Like Raisins on the Vine
Sometimes you have to make your own magic. Like when you find that perfect pomegranate, and instead of squirreling it away, you share it with the people around you. That look of pure satisfaction as they eat the purplish-red seeds, the quick pop, the burst of flavor in their mouths, and then the expression of joy — that is magic.
One day, not so long ago, we were sitting under the large circular grape arbor made of wood beams and covered by broad green grape leaves winding haphazardly above us. Beneath, the patio was made up of odds and ends. I saw, among pieces of pottery tile, bright green flecks of glass from the cup I broke on my second day. It was no longer useful for drinking, but it found a new home here, as part of the mosaic that formed the outdoor floor.
It must have been early fall. The grapes were hanging down in dense, sticky sweet bunches. Most of the grapes on the farm had gone by, no more than raisins on the vine, but if you knew where to look, there were still a few succulent fruits hanging among the leaves. This particular grape arbor, the one we were eating under, was tired and done for the season. The sticky, dark purple fruits only food for the birds and the wasps.
We were all feeling rather lazy but still thinking of work. The day before, I had taken a piece out of my hand with a hatchet, it wasn’t painful, but it bled a lot. The woman sitting across from me had also sliced herself open by accident. She had been playing with concrete; I don’t think it was too bad, but her hands were so dry it was hard to tell. Next to her was a man with white hair. He isn’t old, he’d just been playing with limestone. The new arches were beautiful, but he couldn’t work that day because no one was helping him, and he couldn’t lift the stones by himself.
It was a midday feast on an unexpected day off. We had our pot of buckwheat and vegetables, our salad (yes, there were pomegranate seeds from fruit plucked just a few minutes before the meal). We had our spoons and our appetites, but no energy to do more than pass the bowls around, each person having a spoonful or two, and passing it on. The crisp freshness of the salad balanced the heat and garlic in the buckwheat. Surprisingly, for such hot weather, we ate a lot. Our lovely cook was happy — she had forgotten so many people had gone home, and there were only around a quarter of the workers here.

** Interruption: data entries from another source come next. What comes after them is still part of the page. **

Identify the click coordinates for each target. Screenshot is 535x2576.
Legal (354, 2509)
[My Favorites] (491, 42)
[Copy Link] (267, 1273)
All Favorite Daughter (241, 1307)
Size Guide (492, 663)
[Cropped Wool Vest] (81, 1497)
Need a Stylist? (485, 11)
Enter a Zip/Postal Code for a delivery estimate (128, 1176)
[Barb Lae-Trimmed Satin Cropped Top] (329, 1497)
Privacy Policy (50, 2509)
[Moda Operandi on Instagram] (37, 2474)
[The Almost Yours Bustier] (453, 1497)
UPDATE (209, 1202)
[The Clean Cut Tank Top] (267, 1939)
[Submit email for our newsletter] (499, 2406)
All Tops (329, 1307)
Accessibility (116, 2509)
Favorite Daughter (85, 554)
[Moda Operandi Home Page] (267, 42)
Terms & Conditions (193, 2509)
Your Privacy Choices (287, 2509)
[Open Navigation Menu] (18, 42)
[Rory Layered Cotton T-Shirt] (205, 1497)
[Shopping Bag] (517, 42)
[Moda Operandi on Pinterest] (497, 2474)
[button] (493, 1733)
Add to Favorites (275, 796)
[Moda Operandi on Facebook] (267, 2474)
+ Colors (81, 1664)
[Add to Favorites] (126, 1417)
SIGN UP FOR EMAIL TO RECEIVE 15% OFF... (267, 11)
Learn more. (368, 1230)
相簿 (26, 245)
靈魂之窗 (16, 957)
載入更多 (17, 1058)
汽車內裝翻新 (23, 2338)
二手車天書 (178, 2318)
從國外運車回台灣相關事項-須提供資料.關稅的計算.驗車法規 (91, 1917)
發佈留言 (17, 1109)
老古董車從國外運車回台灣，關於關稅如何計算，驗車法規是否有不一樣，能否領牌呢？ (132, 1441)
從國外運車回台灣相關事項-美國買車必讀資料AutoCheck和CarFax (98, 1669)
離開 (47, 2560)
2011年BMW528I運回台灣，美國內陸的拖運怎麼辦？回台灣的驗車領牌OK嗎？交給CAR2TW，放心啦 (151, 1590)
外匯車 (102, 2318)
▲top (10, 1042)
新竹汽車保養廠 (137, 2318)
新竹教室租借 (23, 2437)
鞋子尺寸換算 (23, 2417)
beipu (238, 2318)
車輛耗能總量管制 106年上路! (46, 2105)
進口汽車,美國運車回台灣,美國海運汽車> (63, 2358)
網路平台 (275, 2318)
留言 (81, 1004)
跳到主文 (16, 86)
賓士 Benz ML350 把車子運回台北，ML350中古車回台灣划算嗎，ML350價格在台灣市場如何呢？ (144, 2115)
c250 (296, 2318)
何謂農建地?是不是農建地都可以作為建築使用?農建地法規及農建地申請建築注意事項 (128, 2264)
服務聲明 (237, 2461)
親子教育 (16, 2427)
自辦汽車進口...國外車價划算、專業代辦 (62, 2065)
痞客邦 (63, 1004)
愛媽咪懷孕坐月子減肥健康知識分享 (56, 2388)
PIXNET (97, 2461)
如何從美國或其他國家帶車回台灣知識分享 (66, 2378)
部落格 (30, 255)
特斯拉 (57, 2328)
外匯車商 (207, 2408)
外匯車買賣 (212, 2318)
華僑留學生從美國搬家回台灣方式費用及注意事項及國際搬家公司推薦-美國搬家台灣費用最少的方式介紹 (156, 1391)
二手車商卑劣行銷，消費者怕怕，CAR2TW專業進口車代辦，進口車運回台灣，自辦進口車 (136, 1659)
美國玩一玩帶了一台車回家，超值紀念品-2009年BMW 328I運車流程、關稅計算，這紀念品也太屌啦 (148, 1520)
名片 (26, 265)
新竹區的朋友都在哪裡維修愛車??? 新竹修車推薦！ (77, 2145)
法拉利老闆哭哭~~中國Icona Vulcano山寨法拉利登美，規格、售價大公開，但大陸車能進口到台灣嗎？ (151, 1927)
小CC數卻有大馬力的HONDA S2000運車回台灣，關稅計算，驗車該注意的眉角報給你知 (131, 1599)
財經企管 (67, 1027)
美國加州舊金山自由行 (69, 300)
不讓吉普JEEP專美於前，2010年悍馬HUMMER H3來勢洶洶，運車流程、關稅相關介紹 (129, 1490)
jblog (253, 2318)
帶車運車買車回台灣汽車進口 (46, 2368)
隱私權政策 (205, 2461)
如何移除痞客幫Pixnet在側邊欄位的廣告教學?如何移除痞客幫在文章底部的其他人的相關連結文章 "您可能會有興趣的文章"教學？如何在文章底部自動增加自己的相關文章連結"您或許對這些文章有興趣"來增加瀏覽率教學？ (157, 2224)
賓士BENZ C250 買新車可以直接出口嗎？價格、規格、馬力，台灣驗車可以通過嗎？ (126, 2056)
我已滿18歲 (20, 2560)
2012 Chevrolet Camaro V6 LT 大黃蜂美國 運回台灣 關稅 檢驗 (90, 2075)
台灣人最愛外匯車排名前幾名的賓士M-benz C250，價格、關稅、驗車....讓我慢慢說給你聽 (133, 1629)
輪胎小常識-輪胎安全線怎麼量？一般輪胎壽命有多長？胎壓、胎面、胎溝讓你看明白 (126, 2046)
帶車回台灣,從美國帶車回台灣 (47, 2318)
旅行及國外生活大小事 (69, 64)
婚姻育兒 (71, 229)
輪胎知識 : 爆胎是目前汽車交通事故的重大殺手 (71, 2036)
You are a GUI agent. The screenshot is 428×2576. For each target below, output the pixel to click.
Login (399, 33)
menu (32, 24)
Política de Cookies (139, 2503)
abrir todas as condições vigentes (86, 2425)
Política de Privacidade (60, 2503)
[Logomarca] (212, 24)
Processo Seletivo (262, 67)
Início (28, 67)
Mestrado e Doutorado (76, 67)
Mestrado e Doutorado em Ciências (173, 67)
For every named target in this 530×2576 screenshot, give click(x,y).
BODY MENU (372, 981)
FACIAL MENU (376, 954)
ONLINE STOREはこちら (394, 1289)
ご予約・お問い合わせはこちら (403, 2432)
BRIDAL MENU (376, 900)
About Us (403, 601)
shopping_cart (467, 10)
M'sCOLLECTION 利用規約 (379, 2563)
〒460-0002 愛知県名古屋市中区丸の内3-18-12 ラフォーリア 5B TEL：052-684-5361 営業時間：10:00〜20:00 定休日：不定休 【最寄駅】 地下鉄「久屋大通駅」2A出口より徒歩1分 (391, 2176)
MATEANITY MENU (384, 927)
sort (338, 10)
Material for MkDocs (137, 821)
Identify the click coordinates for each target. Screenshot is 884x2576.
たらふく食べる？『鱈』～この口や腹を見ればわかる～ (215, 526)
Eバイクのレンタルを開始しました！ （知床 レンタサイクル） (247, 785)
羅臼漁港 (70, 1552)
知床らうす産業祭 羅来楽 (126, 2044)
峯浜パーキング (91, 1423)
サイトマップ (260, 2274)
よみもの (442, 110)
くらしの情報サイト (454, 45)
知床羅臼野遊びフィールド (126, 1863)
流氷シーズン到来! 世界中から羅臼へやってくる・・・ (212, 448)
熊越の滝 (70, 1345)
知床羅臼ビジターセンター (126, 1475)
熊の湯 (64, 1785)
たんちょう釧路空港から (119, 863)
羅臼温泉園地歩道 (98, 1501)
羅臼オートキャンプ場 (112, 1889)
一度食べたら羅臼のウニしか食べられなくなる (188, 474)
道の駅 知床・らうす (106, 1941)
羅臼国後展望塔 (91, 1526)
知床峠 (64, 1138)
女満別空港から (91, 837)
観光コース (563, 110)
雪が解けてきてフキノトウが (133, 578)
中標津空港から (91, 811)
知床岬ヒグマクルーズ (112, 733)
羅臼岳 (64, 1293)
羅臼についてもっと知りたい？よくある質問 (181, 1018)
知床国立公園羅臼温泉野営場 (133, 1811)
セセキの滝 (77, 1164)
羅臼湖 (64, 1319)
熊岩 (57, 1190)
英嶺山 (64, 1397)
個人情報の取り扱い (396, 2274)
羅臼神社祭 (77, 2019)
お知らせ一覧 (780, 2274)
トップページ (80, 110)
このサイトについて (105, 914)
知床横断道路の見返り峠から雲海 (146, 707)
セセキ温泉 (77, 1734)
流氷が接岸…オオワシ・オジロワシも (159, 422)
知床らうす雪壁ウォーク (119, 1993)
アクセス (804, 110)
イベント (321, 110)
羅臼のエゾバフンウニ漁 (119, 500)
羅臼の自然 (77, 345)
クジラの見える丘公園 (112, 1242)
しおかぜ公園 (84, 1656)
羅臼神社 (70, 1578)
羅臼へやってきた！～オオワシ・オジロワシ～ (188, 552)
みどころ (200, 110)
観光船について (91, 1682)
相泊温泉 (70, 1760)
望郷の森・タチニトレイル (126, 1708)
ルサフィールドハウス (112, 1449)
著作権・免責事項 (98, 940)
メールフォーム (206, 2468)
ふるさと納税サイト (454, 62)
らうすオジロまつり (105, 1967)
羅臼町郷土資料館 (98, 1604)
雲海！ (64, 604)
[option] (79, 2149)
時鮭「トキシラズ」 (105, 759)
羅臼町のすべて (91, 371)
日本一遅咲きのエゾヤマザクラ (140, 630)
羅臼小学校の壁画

The food gave us some magic. For half an hour, we sat around, full and content, breathing in the sweet scent of fermenting grapes. After a time, new energy flooded through us. My fellow countryman ran off to make bread, the young white-haired man found the tools someone was looking for and then went to play the piano. The rest of us scattered to our various individual endeavors. The farm was not so big, but if everyone was doing their own thing, it was not likely we would run into each other. Only when people were motionless would you find anyone. The day was still stagnant, but we were living, breathing beings once more rather than the stationary stones we had been in the morning.
That night I went to find my friend with the concrete on her hands. I wanted to give her some lotion to soften the creases in her fingers. When I went to her yurt, though, and pushed aside the red and white curtain, I found no one sleeping there. I thought she had said she was going to bed an hour before, but all I could hear or see in the semi-darkness was a sigh of someone in heavy slumber and five empty beds. I realized that in sleep, she must have slipped between the curtains of reality, living time at a different pace than I was. It was no use trying to find her then. I would see her the next morning when the sun came up.